[TASK DETAILS]: Present the records from the line containing "Viewport: 757px width, 338px" through the line containing "Open Consensus bot", both included, as a numbered list with blank lines omitted.
═════ DATA PROVIDED
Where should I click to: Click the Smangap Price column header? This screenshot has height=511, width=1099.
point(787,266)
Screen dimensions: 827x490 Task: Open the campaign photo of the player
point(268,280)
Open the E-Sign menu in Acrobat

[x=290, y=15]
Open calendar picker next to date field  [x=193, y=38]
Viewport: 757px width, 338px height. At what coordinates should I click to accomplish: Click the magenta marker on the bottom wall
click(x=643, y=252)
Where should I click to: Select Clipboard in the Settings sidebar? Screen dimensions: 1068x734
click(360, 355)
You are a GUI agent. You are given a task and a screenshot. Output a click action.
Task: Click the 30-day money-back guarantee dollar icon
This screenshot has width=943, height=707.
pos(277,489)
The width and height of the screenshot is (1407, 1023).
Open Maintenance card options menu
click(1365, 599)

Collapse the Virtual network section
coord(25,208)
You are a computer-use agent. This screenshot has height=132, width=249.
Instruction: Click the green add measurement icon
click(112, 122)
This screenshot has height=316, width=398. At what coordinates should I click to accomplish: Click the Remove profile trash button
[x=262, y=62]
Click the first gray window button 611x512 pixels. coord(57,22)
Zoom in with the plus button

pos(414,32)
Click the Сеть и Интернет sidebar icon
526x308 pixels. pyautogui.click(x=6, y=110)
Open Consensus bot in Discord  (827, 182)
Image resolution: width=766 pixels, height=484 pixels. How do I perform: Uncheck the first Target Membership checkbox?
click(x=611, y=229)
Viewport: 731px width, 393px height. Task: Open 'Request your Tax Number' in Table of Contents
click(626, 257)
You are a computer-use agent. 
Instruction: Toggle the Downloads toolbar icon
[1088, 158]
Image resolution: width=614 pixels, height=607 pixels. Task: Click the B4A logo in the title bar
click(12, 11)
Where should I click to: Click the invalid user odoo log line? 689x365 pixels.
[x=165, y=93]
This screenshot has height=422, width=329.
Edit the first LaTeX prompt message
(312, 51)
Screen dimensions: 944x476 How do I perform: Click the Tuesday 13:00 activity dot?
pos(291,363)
══════════
[TASK RESULT]:
1. Viewport: 757px width, 338px height. At what coordinates should I click to accomplish: Click the magenta marker on the bottom wall
2. click(x=643, y=252)
3. Where should I click to: Select Clipboard in the Settings sidebar? Screen dimensions: 1068x734
4. click(360, 355)
5. You are a GUI agent. You are given a task and a screenshot. Output a click action.
6. Task: Click the 30-day money-back guarantee dollar icon
7. This screenshot has width=943, height=707.
8. pos(277,489)
9. The width and height of the screenshot is (1407, 1023).
10. Open Maintenance card options menu
11. click(1365, 599)
12. Collapse the Virtual network section
13. coord(25,208)
14. You are a computer-use agent. This screenshot has height=132, width=249.
15. Instruction: Click the green add measurement icon
16. click(112, 122)
17. This screenshot has height=316, width=398. At what coordinates should I click to accomplish: Click the Remove profile trash button
18. [x=262, y=62]
19. Click the first gray window button 611x512 pixels. coord(57,22)
20. Zoom in with the plus button
21. pos(414,32)
22. Click the Сеть и Интернет sidebar icon
23. 526x308 pixels. pyautogui.click(x=6, y=110)
24. Open Consensus bot in Discord  (827, 182)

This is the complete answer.